EnvironmentScience

Bolivia grants rights to Mother Earth

Bolivia is about to grant nature similar rights to those of its human citizens with a new set of rules dubbed “The Law of Mother Earth”.

The law will establish 11 new rights for nature including the right to exist, the right to continue natural cycles, the right to clean water, the right to be free of pollution, and the right not to have cellular structure altered or genetically modified.

The proposed law is expected to pass easily because it is backed by Bolivian President Evo Morales, Latin America’s first indigenous president, whose party has a majority in both houses of Bolivia's Parliament.

The draft of the new law states that “She [nature] is sacred, fertile and the source of life that feeds and cares for all living beings in her womb. She is in permanent balance, harmony and communication with the cosmos. She is comprised of all ecosystems and living beings, and their self-organization."

The country has witnessed a resurgence of the indigenous Andean spiritual world view, which is interconnected with the Earth and in which humans are considered equal to other entities. The fertility goddess Pachamama, who is believed to preside over planting and harvesting, is revered by the indigenous people of the Andes and is usually translated as “Mother Earth”.

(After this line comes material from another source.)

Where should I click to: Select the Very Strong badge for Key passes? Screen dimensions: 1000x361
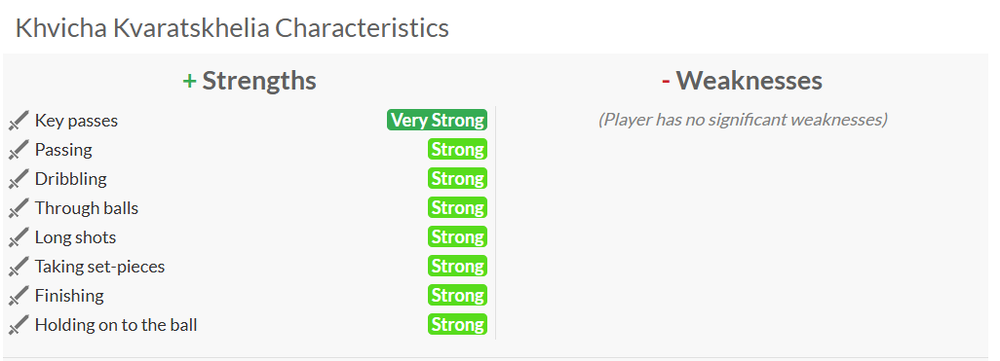coord(437,120)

Also influenced by powerful indigenous groups, Ecuador has given nature “the right to exist, persist, maintain and regenerate its vital cycle” in its new 2008 constitution.

But these revolutionary environmental measures have the ambition to go beyond Latin America’s borders: Bolivia wants the UN to recognize the Earth as “a living entity that humans have sought to dominate and exploit, to the point that the well-being and existence of many beings is now threatened.”